Layered computational models that learn from data by adjusting weighted connections.
Artificial Neural Networks (ANNs) are computational systems loosely inspired by the structure of biological brains, built from interconnected nodes organized into layers. A typical ANN consists of an input layer that receives raw data, one or more hidden layers that transform that data through learned representations, and an output layer that produces predictions or classifications. Each connection between nodes carries a numerical weight, and each node applies an activation function to its inputs before passing signals forward through the network.
Training an ANN involves feeding it labeled examples and iteratively adjusting the connection weights to minimize the difference between the network's predictions and the correct answers. This is accomplished through backpropagation, an algorithm that computes how much each weight contributed to the prediction error and updates weights accordingly using gradient descent. Over many training iterations, the network learns internal representations that capture meaningful patterns in the data, allowing it to generalize to new, unseen examples.
ANNs became practically significant in machine learning during the 1980s when backpropagation was popularized as a training method, and they experienced a dramatic resurgence in the 2010s as deep learning — the use of ANNs with many hidden layers — achieved breakthrough results in image recognition, speech processing, and natural language understanding. The combination of large datasets, powerful GPUs, and architectural innovations transformed ANNs from a niche research topic into the dominant paradigm in modern AI.

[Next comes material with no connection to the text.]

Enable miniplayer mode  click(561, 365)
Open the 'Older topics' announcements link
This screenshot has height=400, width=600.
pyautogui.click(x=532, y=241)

Today, ANNs underpin virtually every major AI application, from recommendation systems and medical diagnosis to autonomous vehicles and large language models. Their ability to learn complex, nonlinear mappings from raw, unstructured data without requiring hand-engineered features makes them extraordinarily versatile. Understanding ANNs is foundational to understanding nearly all of contemporary machine learning, as most advanced architectures — convolutional networks, recurrent networks, transformers — are specialized variants built on the same core principles.